[start SOURCE EXTRACT]

This essay is part of the forum “Governing mobility through European Hotspot Centres.”


Hotspots are punctiform manifestations of the EU border that can be better understood as components of the broader Mediterranean migration and border regime. Most of the people landing in an EU hotspot have long journeys behind them, during which they have met other, delocalized manifestations of the EU border, embodied by a variety of state and non-state actors. Here I will focus on the last leg of these journeys, the sea crossing, and, more specifically, on the sea crossing to Italy. Indeed, the sea and the hotspots have something in common which marks a difference between them and the other spaces of the delocalized EU border regime.

Previous stages of the migratory process take place in spaces of containment, in which the aim of delocalized EU migration and border policies—supported by non-state actors as well as by the state authorities of the relevant countries of transit or origin—is to prevent people from setting off for Europe. The sea, instead, is a space in which such logic of containment goes along with that of reception. In countries of origin and transit, the logic of reception is either absent from delocalized EU migration and border policies, or it is clearly subordinated to the logic of containment. At sea, instead, the logic of reception has a place of its own. It mainly takes shape in rescue operations carried out by both state and non-state actors. Relevant activities include the first assistance and aid granted to the migrants found at sea, as well as the transfer of the rescued to the hotspots. Thus, these people are funneled from the space of the sea into the European polity. The logic of containment, instead, manifests itself in at least three ways. First, in the intelligence and policing activities carried out by state (Italian) and supra-state (EU) authorities in international waters. Such activities aim at collecting information, arresting smugglers and destroying vessels, in order to disrupt criminal networks and thus prevent people from embarking on sea crossings. Second, in the activities carried out by the state authorities of countries of departure, returning to the place of embarkation those migrants who are intercepted or rescued before they are found by European authorities or non-state search and rescue (SAR) actors. Third, in the death of many migrants resulting from restrictive migration and border policies and practices, as well as from insufficient SAR efforts.

The two logics coexisting in the space of the sea can also be found in the space of the hotspots. The logic of reception operates there to select those who deserve protection and thus resident status, whereas the logic of containment is translated into the logic of forced removal, whose aim is to return the others, the illegalized.


There is an important difference between the space of the hotspots and the space of the sea, however. While the double logic of the hotspots unfolds in a uniform space, corresponding to just one territory, one state and one supra-state (EU) sovereignty, the double logic of the sea unfolds in a multiform, irregular and uneven space, in which not only are there different sovereignties and different territorial partitions, but these sovereignties and territorialities are also subject to crises and negotiations, as well as to twists of fate, resulting in a high degree of uncertainty about the outcomes of actions occurring in a given maritime territory. Furthermore, like in the space of the hotspots, a plurality of state and non-state actors is involved. The fact that such actors have different motivations, tasks, and modi operandi increases the complexity of the interaction between uncertain spatialities and the seemingly opposed logics of reception and containment, thus making the outcomes of such interaction highly unpredictable.

[end SOURCE EXTRACT]
[start RECORDS SUPPLIED]

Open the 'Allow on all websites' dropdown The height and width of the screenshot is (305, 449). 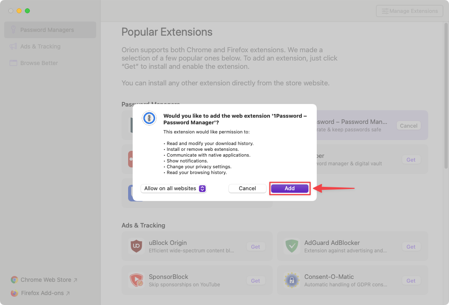pos(174,189)
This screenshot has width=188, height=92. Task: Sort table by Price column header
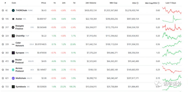(x=44, y=3)
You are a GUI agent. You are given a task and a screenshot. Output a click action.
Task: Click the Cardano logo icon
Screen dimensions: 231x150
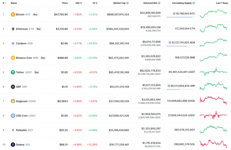click(x=13, y=43)
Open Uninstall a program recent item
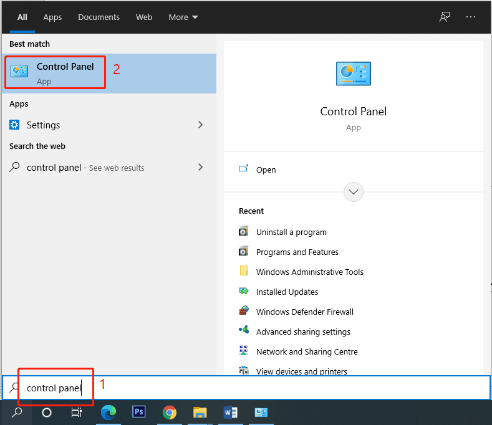 tap(291, 232)
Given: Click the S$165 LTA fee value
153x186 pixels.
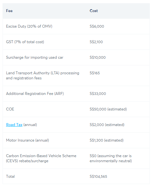Looking at the screenshot, I should [95, 73].
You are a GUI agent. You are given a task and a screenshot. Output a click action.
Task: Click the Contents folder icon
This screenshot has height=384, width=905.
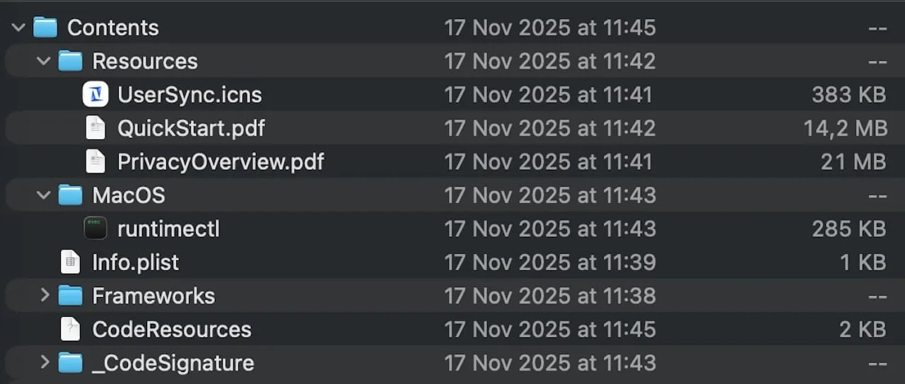[45, 28]
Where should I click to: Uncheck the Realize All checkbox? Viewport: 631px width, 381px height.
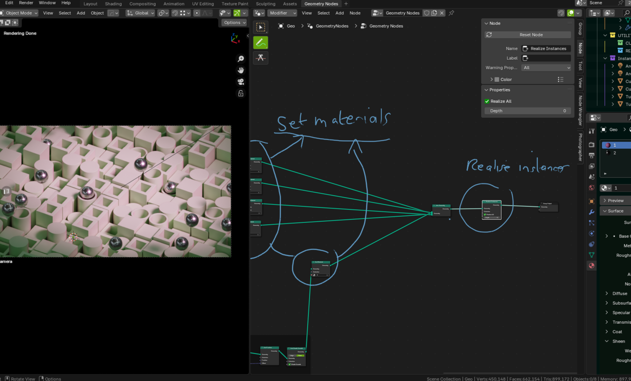click(487, 101)
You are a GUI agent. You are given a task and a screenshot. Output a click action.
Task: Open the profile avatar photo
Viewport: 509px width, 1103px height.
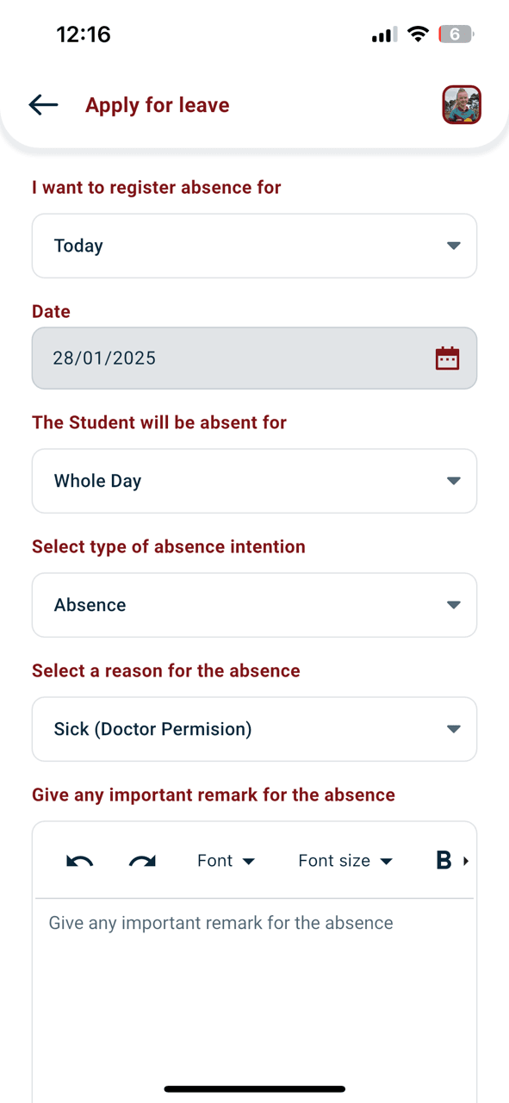pos(462,105)
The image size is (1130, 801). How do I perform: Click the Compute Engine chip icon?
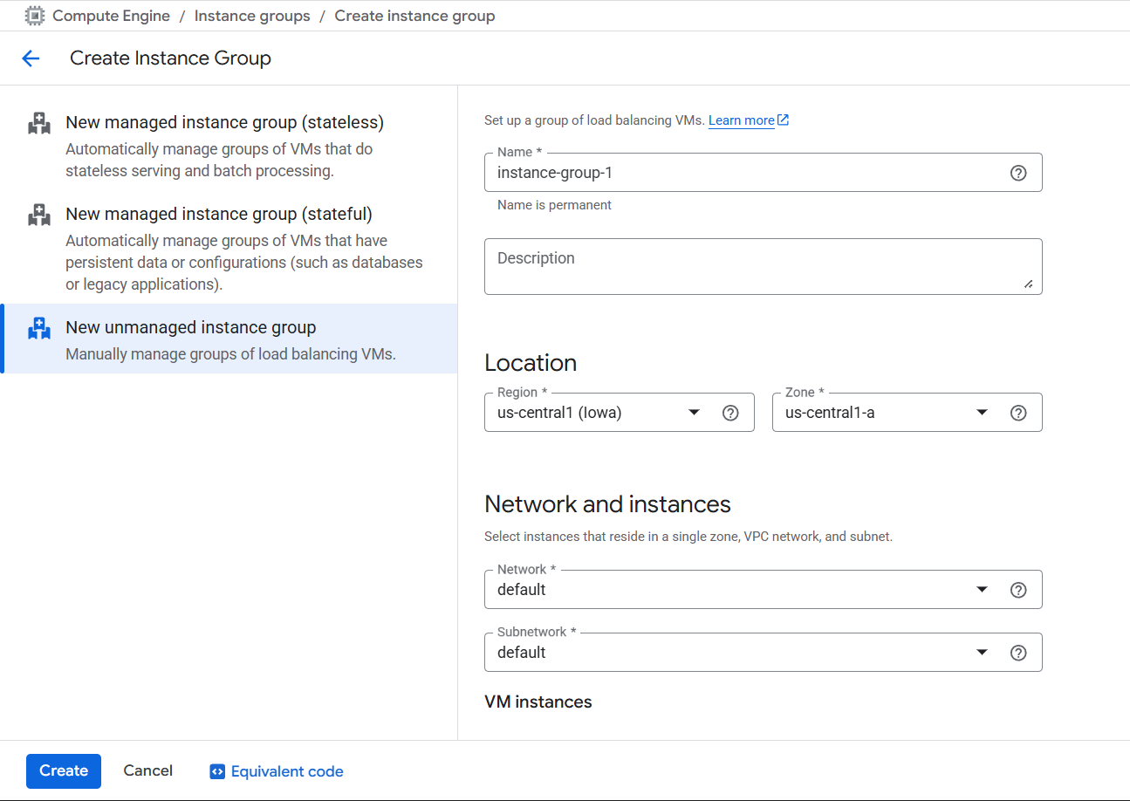35,16
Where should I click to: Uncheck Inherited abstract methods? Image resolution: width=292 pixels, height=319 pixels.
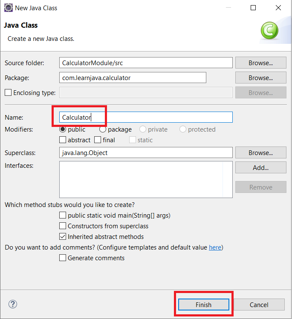[63, 237]
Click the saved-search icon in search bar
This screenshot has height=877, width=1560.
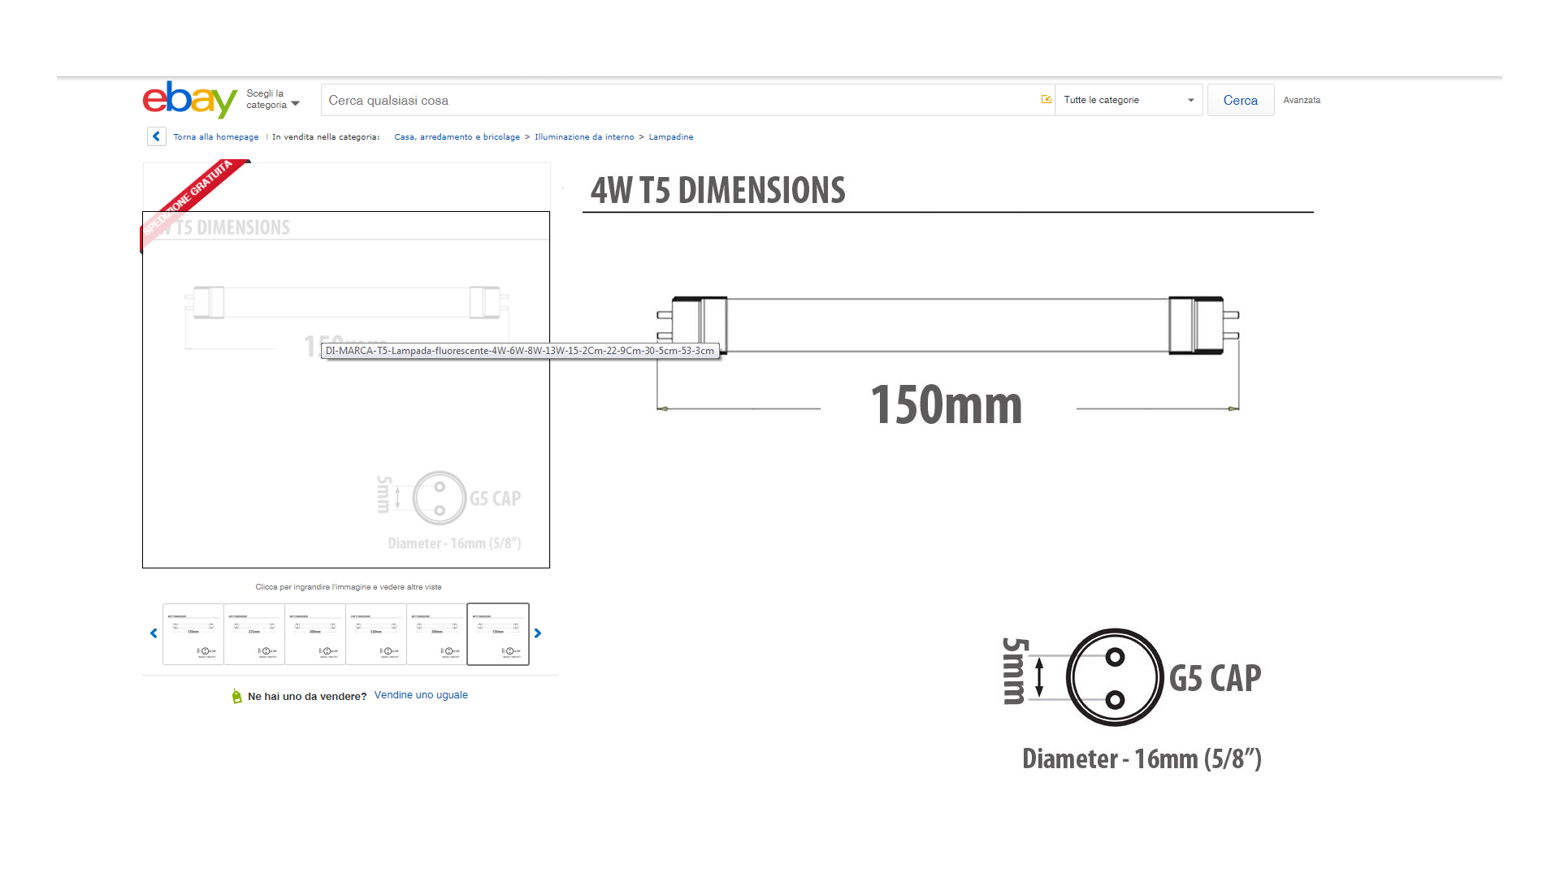pos(1046,100)
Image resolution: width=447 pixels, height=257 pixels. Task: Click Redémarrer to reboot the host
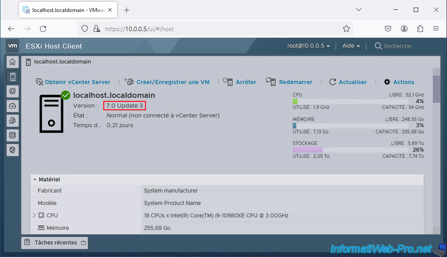tap(290, 82)
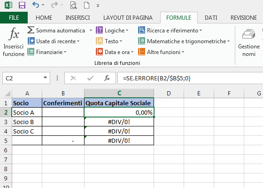
Task: Open Gestione nomi manager
Action: pos(249,42)
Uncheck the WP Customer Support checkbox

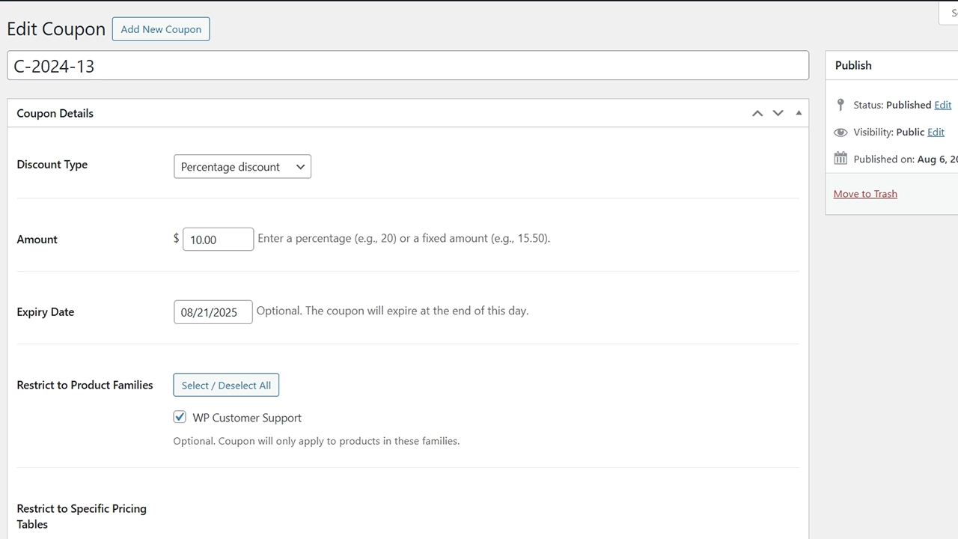click(x=180, y=417)
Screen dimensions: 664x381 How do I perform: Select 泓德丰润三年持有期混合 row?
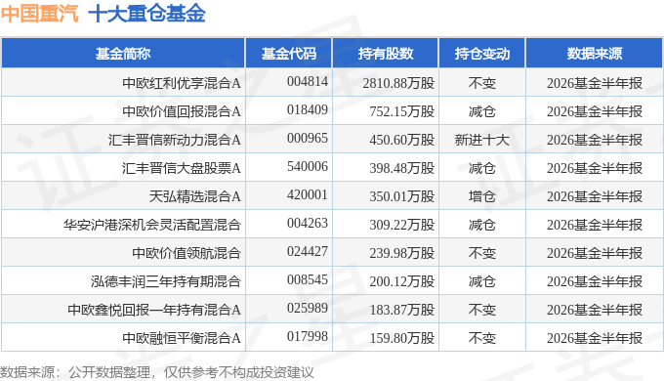tap(332, 280)
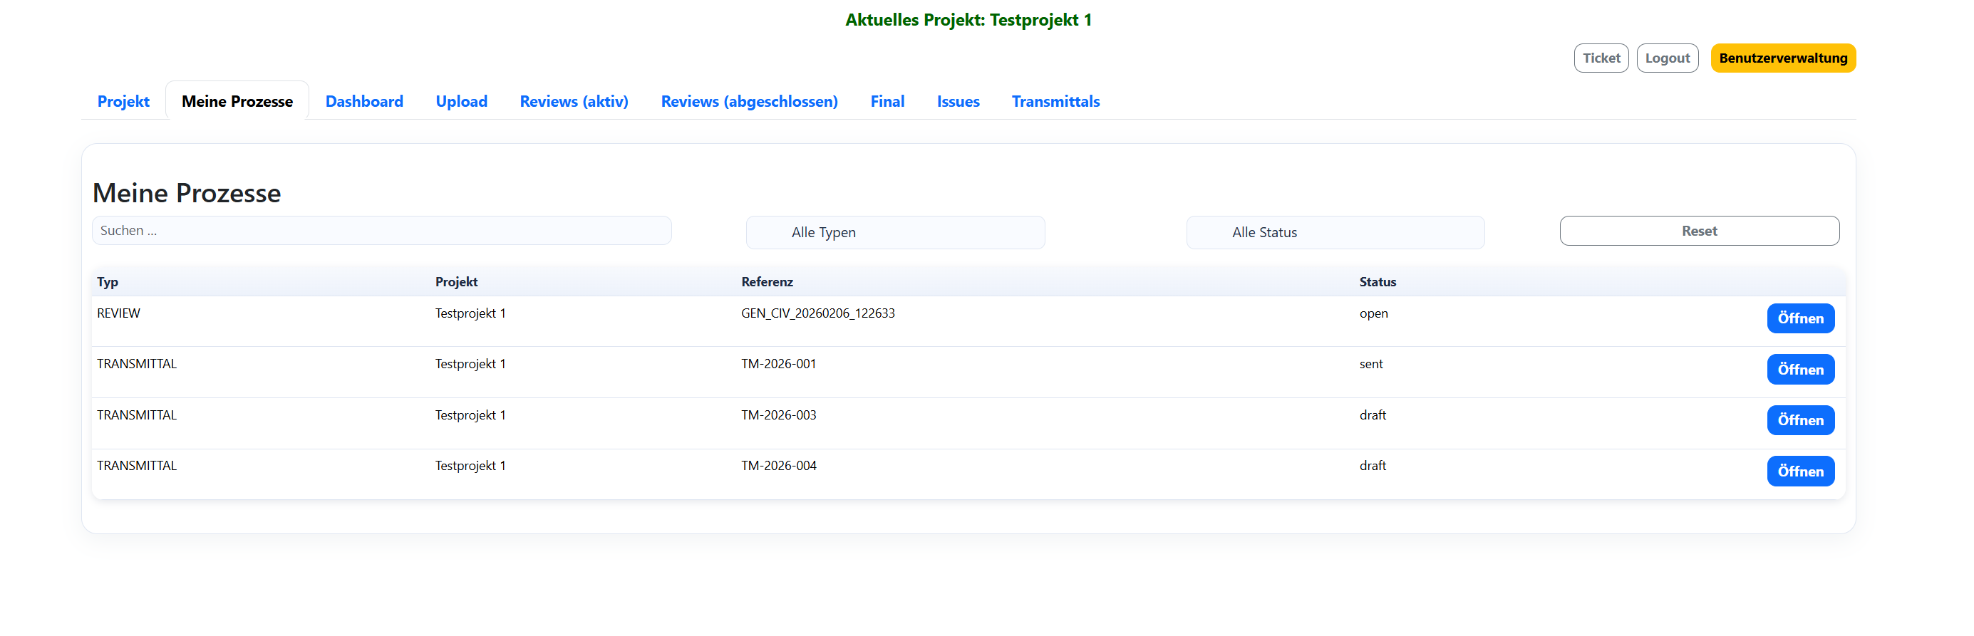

[end RECORDS SUPPLIED]

REQUIRED WORK:
1: In the essay on hotspots and the sea crossing to Italy, what does the logic of reception at sea mainly take shape in?
2: Extend the essay on hotspots and the sea crossing to Italy, picking up after its last paragraph.

TASK-BY-TASK ANSWERS:
1: Rescue operations carried out by both state and non-state actors.

2:
The sea is divided into territorial waters and high seas, also known as international waters. Territorial waters are part of the national territories, and therefore fall under the sovereignty, of coastal states. International waters are divided into SAR regions, each one falling under the responsibility of a different coastal state. On their way to the Italian hotspots, migrants may cross the territorial waters and the SAR regions of Turkey, Egypt, Greece, Libya, Malta, Tunisia, Algeria, and Italy.

The actors operating on and across these territorial partitions are manifold: besides smugglers and migrants, there are the coast guards and the navies of all coastal countries, the operation Triton of the EU border agency Frontex, the EU CSDP mission Eunavfor Med (to be supported by the forthcoming NATO operation Sea Guardian), a humanitarian mission of the Irish Navy, commercial vessels accidentally involved in SAR operations, as well as humanitarian NGOs voluntarily participating in SAR operations: Migrant Offshore Aid Station and Médecins Sans Frontières, with two vessels each; Sea-Watch, Jugend Rettet, SOS Méditerranée, Sea Eye, Proactiva Open Arms, Boat Refugee Foundation, Save the Children, and a joint-venture of two NGOs, CADUS and Lifeboat, all with one vessel each.


The Italian Coast Guard is responsible for the Italian national Maritime Rescue Coordination Centre (MRCC), which has the task of coordinating SAR activities in the Italian SAR region. Since the end of 2013, however, given the inability of Libyan authorities to meet SAR needs effectively, the MRCC Rome has de facto taken over responsibilities for the Libyan SAR region.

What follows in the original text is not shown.